Саша почувствовала на языке странный новый вкус. Фокачча размякла, стала сладкой, кофейной и молочной одновременно, она нежно таяла во рту.
– А теперь отпей кофе, – приказала Паола.
В кофе-латте плавали масляные круги, и недавно сладкий напиток стал соленым.
– Необычное сочетание, – промычала Саша.
– Этот вкус и есть Лигурия. Соленый, как море, нежный и сладкий, как наши местные цветы.
Паола встала.
– Смотри, какое сегодня красивое море.
«Море как море, синее, как обычно».
– А ты присмотрись, – словно услышав ее мысли, произнесла Паола, – видишь, видишь, ближе к берегу море лазурное, а дальше сапфировое, как мое кольцо, – и Паола сверкнула крупным сапфировым перстнем. – Дальше море совсем белое, оно почти сливается с горизонтом. Море становится небом… – Паола втянула воздух. – Сегодня прекрасный день. Жду тебя после обеда, дорогая, поедем в Камольи.
Саша произнесла вслух: «Камольи». Звучит красиво.
Дорога, первая римская автотрасса с красивым названием Аурелия, петляла влево, вправо, между живописными обрывами, соснами и домиками на вершинах скал. На нее словно жемчужины нанизаны города и бухты. Камольи, Рапалло, Портофино.
Стефано ехал медленно, позволяя обгонять себя загорелым подросткам на мотороллерах.
– Я тоже так летал, когда моложе был, – хмыкал он и улыбался.

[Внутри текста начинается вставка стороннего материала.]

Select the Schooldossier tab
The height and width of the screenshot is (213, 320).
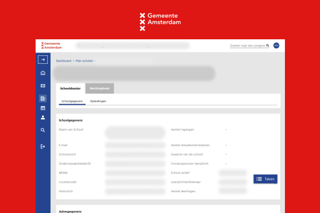(70, 88)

Генуя делила Лигурию на Ривьеру-ди-Леванте, ближе к востоку, и Ривьеру-ди-Поненте. Леванте, по которой они ехали прямо сейчас, имела неоднородный ландшафт, а Поненте начиналась широкими песчаными пляжами в Италии и заканчивалась во Франции.
Они доехали до Камольи, и Стефано оставил их возле местного вокзала. Они спустились вниз по длинной лестнице.
– Смотри, такое ты встретишь только в Лигурии, – она остановилась у разноцветного дома.
На бежевых фасадах красовались бордовые завитушки, а на розовых – ставни на тон темней. Из некоторых окон выглядывали девушки в старинных чепчиках и мужчины с рыболовными сетями.
Нарисованные ставни казались настоящими, а персонажи – реальными жителями городка.
Они спустились к крохотному порту, на волнах качались небольшие яхты и разноцветные, потрепанные морем лодки, затянутые рыбачьей сетью. Рядом возился старик. Морщинистые загорелые руки, такое же морщинистое лицо и выцветшие глаза.
Паола следовала дальше, вдоль набережной тянулись кафе и магазинчики, она остановилась у одной вывески с надписью Foccaceria.
– Раз уж сегодня начали фокаччей, ею и продолжим.
Из-за прилавка тесной хлебной лавочки выплыла пышная румяная хозяйка.